GOAL OF THE EXERCISE: What lines in the entries hold the string "Given"? List them.

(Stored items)
↓

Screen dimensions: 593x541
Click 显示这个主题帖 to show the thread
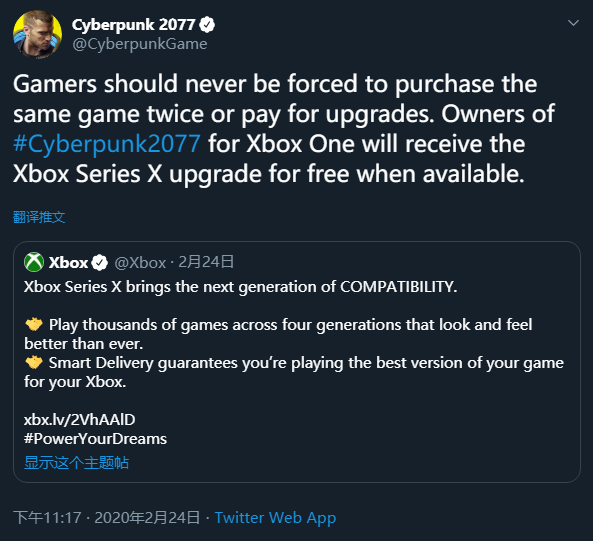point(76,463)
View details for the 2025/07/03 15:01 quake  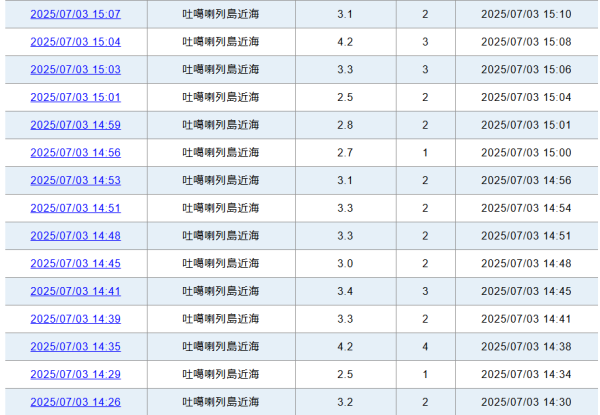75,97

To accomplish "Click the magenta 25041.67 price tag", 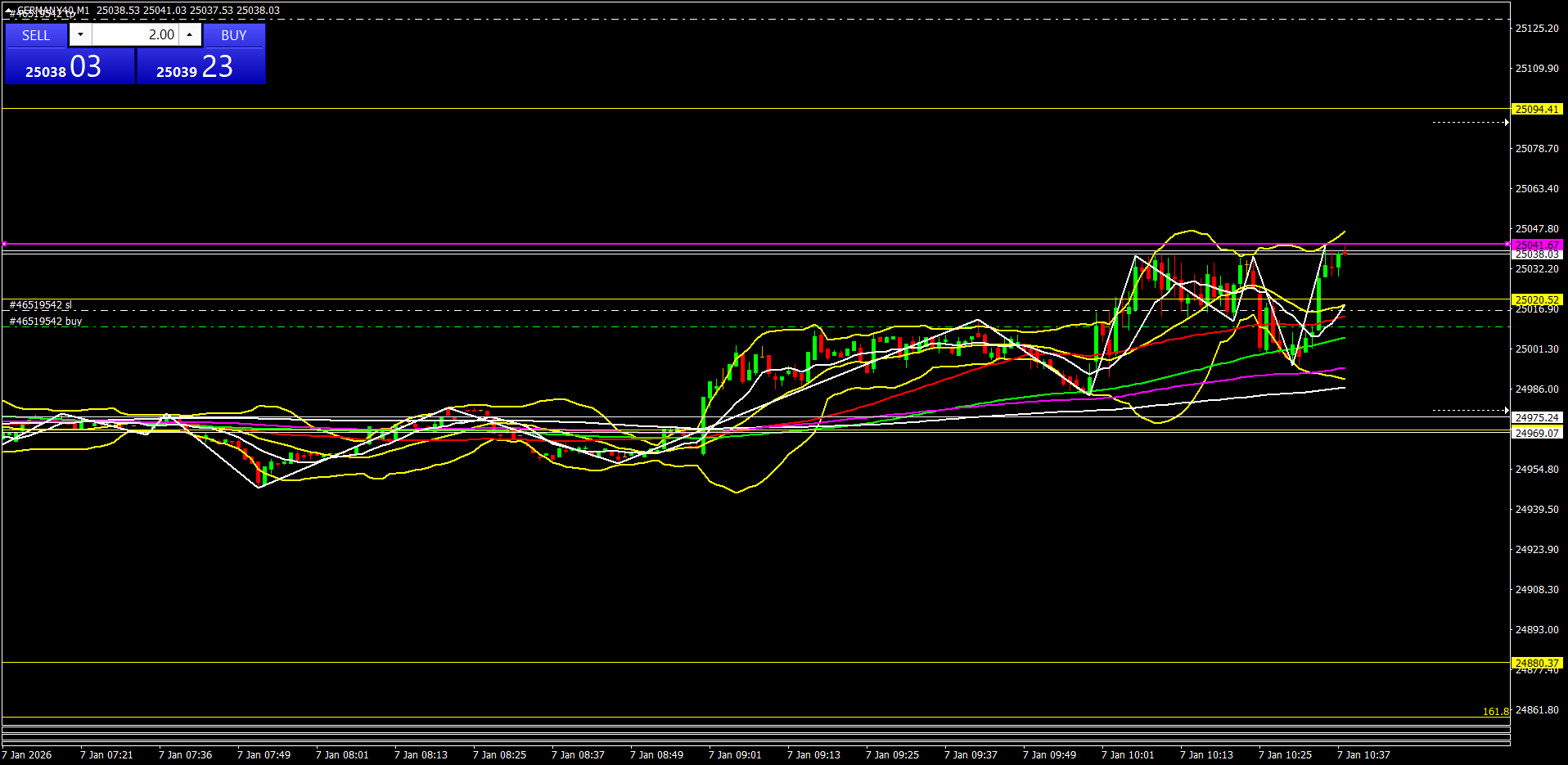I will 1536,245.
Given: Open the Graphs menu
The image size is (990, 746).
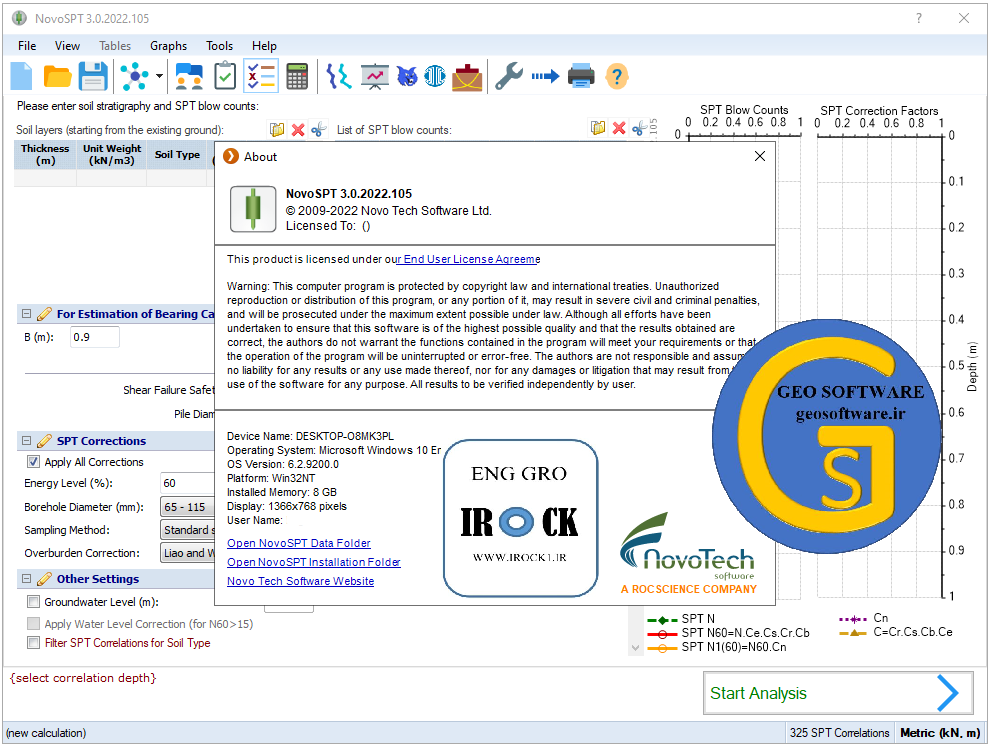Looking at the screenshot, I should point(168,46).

↑
↓

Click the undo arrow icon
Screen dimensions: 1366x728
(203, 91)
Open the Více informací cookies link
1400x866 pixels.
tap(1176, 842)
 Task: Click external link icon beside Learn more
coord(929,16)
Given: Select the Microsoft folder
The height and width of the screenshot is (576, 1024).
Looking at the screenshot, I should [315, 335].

↑
↓

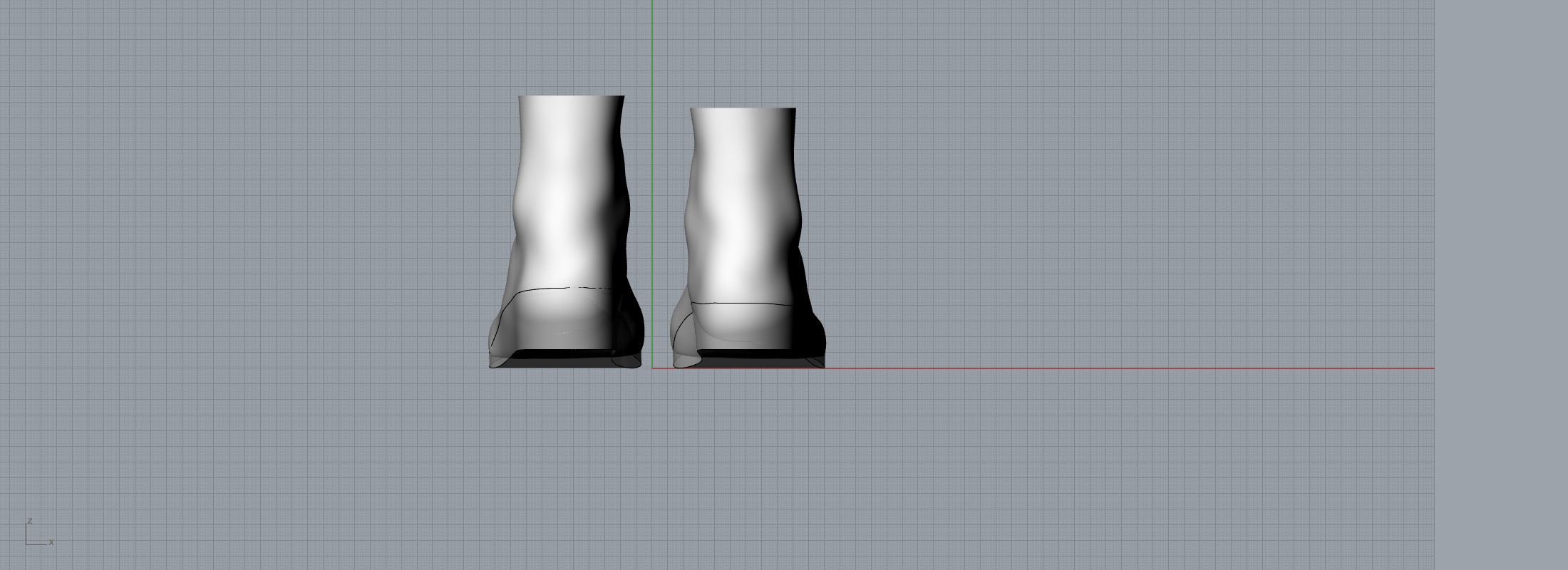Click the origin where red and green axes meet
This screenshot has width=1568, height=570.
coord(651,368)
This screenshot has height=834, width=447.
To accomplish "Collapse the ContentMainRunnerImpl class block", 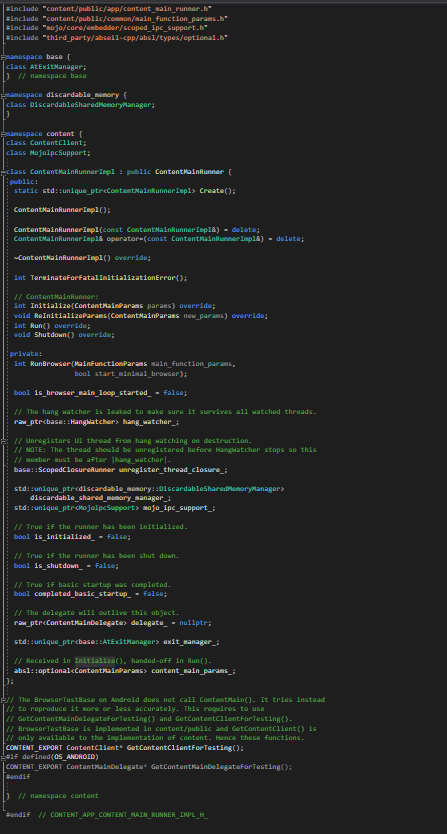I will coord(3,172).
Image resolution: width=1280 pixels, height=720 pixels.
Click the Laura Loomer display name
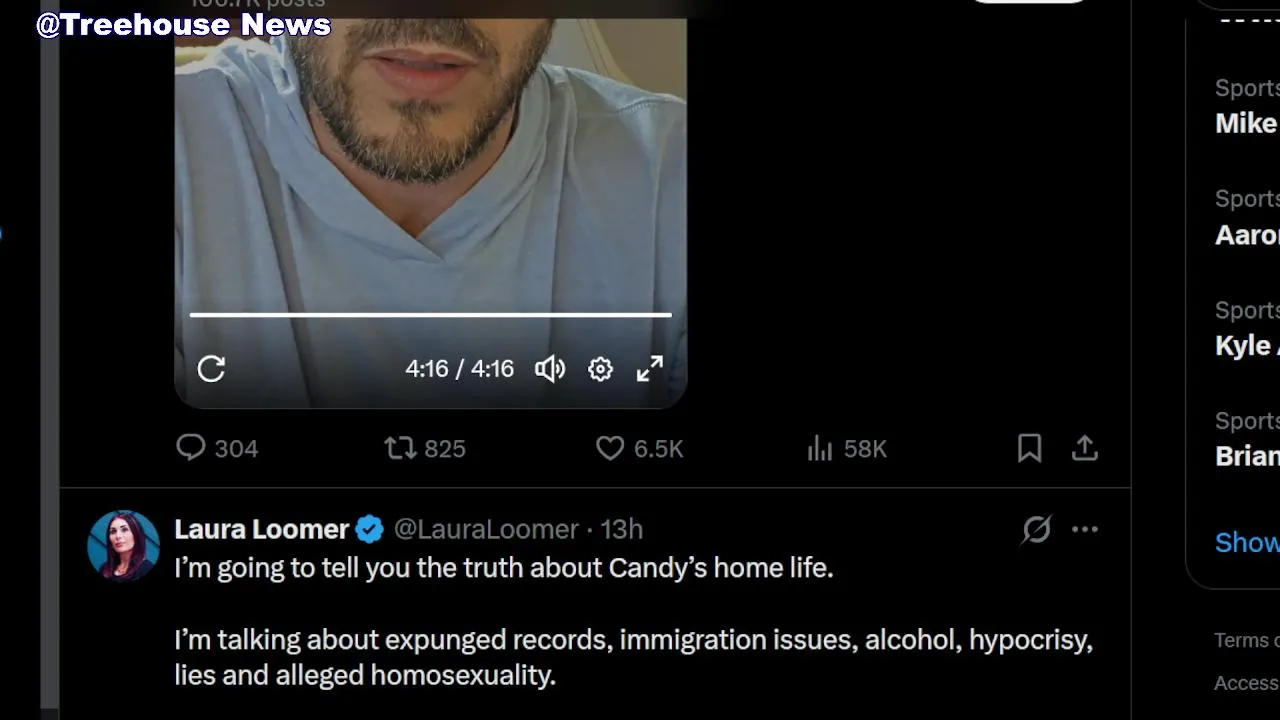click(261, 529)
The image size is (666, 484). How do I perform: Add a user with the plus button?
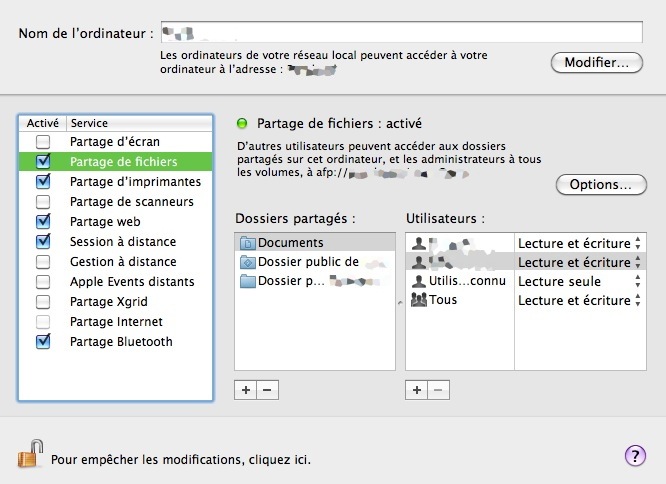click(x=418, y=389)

↑

COMPLETED TASK:
Given: Open the Graphs menu
Given: Select the Microsoft folder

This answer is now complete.